• [List of tasks]:
A) In the forum thread about reading a CSV file in chunks with pandas, list each distinct name that follows the "pd." prefix.
B) Reproduce word for word the part of the pandas chunk-reading thread that begins at the words "Most likely there" and stops after "with that approach?".

• [Text shown]:
------------------------------------------------------------

Reputation: 711
I am dealing with a big dataset, therefore to read it in pandas I use read_csv
with chunk=
option.
data = pd.read_csv("dataset.csv", chunksize=2e5)
then I operate on the chunked DataFrame in the following way
any_na_cols = [chunk.do_something() for chunk in data]
the problem is, when I want to do something else in the same way as above, I will get an empty result because I have iterated over chunked DataFrame already. Therefore I would have to call data = pd.read_csv("dataset.csv", chunksize=2e5)
again to perform next operation.
Most likely there is no problem with that, but for some reason I feel that this approach is inelegant in some way. Isn't there a method like data.rewind()
or something similar that would enable me to iterate through the chunks again? I could not find anything like that in the Documentation. Or maybe I am comitting some design mistake with that approach?
Upvotes: 2
Views: 613
Reputation: 210882
I don't think it's a good idea to read your CSV again - you will double the number of IOs. It's better to "do something else" during the same iteration:
any_na_cols = pd.DataFrame()
for chunk in pd.read_csv("dataset.csv", chunksize=2e5)
any_na_cols = pd.concat([any_na_cols, chunk.do_something()], ignore_index=True)
# do something else
Upvotes: 2

------------------------------------------------------------

• [Data provided]:
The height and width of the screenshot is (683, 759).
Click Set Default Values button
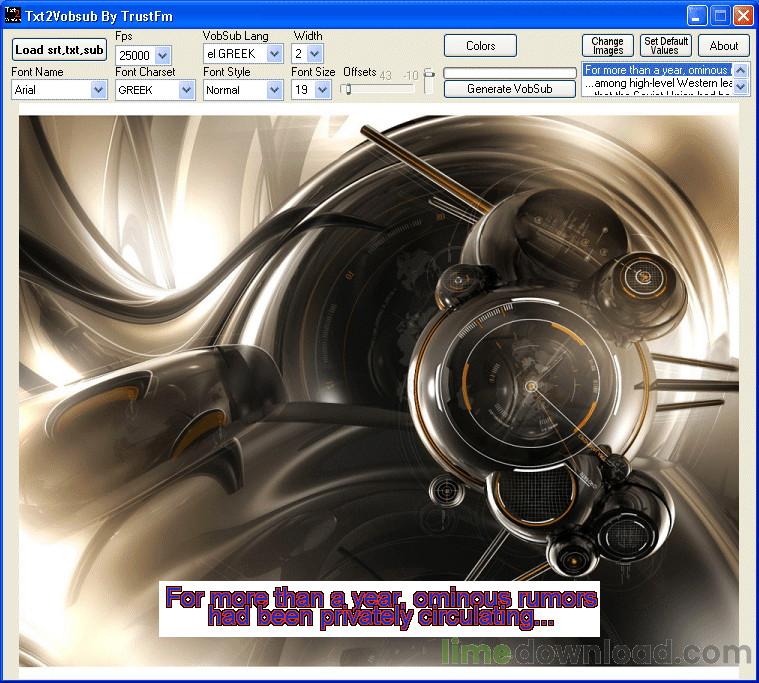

------------------------------------------------------------

• [Solved tasks]:
A) read_csv, DataFrame, concat

B)
Most likely there is no problem with that, but for some reason I feel that this approach is inelegant in some way. Isn't there a method like data.rewind()
or something similar that would enable me to iterate through the chunks again? I could not find anything like that in the Documentation. Or maybe I am comitting some design mistake with that approach?